Cloud deep learning platforms provide cost-effective deep neural network (DNN) training for customers who lack computation resources. However, cloud systems are often untrustworthy and vulnerable to attackers, leading to growing concerns about model privacy. Recently, researchers have sought to protect data privacy in deep learning by leveraging CPU trusted execution environments (TEEs), which minimize the use of cryptography, but existing works failed to simultaneously utilize the computational resources of GPUs to assist in training and prevent model leakage. This paper presents Tempo, the first cloud-based deep learning system that cooperates with TEE and distributed GPUs for efficient DNN training with model confidentiality preserved. To tackle the challenge of preserving privacy while offloading linear algebraic operations from TEE to GPUs for efficient batch computation, we introduce a customized permutation-based obfuscation algorithm to blind both inputs and model parameters. An optimization mechanism that reduces encryption operations is proposed for faster weight updates during backpropagation to speed up training. We implement Tempo and evaluate it with both training and inference for two prevalent DNNs. Empirical results indicate that Tempo outperforms baselines and offers sufficient privacy protection.

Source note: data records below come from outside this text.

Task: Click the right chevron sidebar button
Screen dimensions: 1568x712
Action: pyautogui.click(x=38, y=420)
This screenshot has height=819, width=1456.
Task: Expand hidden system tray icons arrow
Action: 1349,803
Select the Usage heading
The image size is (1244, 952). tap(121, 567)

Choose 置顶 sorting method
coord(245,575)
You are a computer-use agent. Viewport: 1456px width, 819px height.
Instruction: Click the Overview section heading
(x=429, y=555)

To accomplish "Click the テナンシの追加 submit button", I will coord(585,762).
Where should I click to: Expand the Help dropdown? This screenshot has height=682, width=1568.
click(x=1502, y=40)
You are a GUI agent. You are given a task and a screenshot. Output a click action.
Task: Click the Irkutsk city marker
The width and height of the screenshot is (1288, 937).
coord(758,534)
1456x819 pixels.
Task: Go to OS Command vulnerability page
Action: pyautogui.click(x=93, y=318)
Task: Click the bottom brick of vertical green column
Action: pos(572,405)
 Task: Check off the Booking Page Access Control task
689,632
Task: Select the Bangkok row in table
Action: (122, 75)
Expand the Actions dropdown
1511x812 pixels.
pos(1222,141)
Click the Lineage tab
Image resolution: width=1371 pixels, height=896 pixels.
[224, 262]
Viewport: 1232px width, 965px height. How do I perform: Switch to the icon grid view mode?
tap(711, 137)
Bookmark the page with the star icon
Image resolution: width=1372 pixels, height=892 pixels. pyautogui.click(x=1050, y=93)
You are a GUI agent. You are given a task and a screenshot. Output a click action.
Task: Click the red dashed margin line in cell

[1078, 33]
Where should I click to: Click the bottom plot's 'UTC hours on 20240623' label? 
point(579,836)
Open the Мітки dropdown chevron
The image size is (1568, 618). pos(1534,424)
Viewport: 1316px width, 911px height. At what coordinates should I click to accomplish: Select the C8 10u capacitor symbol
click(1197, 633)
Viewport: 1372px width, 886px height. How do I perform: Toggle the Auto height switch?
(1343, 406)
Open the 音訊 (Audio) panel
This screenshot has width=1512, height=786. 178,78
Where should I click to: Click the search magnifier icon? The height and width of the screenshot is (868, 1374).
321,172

翻译：云深度学习平台为缺乏计算资源的客户提供了经济高效的深度神经网络（DNN）训练。然而，云系统通常不可信且易受攻击，导致对模型隐私的担忧日益增加。近年来，研究人员试图通过利用CPU可信执行环境（TEE）来保护深度学习中的数据隐私，这种方法最大限度地减少了密码学的使用，但现有工作未能同时利用GPU的计算资源辅助训练并防止模型泄露。本文提出Tempo，这是首个与TEE和分布式GPU协作的基于云的深度学习系统，可在保持模型机密性的同时实现高效的DNN训练。为解决在将线性代数运算从TEE卸载到GPU以实现高效批量计算时保护隐私的挑战，我们引入了一种定制的基于排列的混淆算法来盲化输入和模型参数。提出了一种减少加密操作的优化机制，用于在反向传播期间更快地更新权重，从而加速训练。我们实现了Tempo，并使用两种主流DNN的训练和推理对其进行了评估。实验结果表明，Tempo优于基线方法，并提供了充分的隐私保护。